▶ Brano citato
Breve viaggio attraverso tre dei dischi più innovativi del leggendario artista, che ci lasciava 25 anni fa esatti, il 9 settembre 1998

Autore Piergiorgio Pardo
  • Il9 Settembre 2023
Sì, sarà un’avventura: gli album più ambiziosi di Lucio Battisti

Sono trascorsi esattamente 25 anni da quando, una mattina del 9 settembre del 1998, Lucio Battisti ci ha lasciati prematuramente, mentre anche i recenti risvolti delle vicende giudiziarie che coinvolgono Sony Music e i suoi eredi hanno riportato alla cronaca il suo nome illustre.

La sua arte però va ben al di là di ricorrenze e attualità. Non solo in quanto un classico della musica e della cultura italiana, ma perché in grado, ancora oggi, di precorrere il presente e anticipare il futuro.

Tenendo come riferimento il saggio Un gusto superiore, pubblicato quest’anno da Edizioni Crac, vi proponiamo un viaggio un po’ insolito e sorprendente, attraverso gli album del Lucio Battisti più ambizioso e più desideroso di scardinare quel formato canzone nel quale eccelle il suo genio amichevole e grande.

Amore Non Amore (Ricordi, 1971)

▶ Consegna
Ricopia fedelmente la parte dell'articolo su Lucio Battisti che comincia con "La sua arte" e prosegue fino a "Non Amore (Ricordi, 1971)". Si usi soltanto l'articolo su Lucio Battisti, senza altre fonti.

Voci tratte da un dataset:
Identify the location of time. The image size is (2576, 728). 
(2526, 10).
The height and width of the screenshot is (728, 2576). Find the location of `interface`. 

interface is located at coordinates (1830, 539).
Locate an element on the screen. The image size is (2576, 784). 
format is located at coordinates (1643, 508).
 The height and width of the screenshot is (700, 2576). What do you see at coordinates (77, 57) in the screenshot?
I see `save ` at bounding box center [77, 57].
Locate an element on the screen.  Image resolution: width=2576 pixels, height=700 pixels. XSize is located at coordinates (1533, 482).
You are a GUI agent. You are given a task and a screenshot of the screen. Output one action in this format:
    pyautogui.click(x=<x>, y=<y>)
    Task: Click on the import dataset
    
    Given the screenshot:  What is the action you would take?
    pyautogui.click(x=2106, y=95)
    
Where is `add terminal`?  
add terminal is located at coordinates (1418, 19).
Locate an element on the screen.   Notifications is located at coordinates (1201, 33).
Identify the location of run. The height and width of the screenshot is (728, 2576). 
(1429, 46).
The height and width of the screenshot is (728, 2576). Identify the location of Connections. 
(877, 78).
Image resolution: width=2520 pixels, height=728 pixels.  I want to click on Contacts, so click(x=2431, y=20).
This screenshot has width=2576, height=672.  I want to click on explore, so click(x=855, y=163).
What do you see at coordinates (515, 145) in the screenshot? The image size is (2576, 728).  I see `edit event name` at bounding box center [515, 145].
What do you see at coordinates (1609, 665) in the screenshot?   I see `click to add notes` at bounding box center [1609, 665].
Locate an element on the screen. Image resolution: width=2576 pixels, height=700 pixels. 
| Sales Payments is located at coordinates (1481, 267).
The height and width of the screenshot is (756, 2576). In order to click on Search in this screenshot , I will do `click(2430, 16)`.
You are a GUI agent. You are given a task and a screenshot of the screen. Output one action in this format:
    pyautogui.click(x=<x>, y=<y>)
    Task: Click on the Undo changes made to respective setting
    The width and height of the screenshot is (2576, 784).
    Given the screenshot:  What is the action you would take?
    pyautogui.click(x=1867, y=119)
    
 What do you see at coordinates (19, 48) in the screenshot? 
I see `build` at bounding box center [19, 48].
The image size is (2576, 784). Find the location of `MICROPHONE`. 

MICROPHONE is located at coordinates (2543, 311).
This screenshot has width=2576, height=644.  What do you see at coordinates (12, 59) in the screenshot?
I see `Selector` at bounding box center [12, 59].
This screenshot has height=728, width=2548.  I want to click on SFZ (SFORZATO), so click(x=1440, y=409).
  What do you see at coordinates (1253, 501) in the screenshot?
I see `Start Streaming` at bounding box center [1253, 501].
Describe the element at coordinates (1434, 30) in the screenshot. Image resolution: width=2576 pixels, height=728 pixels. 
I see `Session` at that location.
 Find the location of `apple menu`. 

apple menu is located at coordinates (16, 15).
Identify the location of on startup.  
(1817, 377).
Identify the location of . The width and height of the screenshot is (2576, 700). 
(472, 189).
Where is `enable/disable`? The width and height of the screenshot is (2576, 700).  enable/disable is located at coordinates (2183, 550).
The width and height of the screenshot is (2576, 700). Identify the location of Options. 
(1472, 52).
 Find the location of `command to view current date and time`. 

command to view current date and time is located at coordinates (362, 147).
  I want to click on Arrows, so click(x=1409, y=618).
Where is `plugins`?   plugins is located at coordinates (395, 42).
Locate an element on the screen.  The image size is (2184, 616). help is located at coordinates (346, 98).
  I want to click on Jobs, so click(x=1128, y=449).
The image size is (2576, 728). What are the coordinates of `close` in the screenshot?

▶ Soluzione
La sua arte però va ben al di là di ricorrenze e attualità. Non solo in quanto un classico della musica e della cultura italiana, ma perché in grado, ancora oggi, di precorrere il presente e anticipare il futuro.

Tenendo come riferimento il saggio Un gusto superiore, pubblicato quest’anno da Edizioni Crac, vi proponiamo un viaggio un po’ insolito e sorprendente, attraverso gli album del Lucio Battisti più ambizioso e più desideroso di scardinare quel formato canzone nel quale eccelle il suo genio amichevole e grande.

Amore Non Amore (Ricordi, 1971)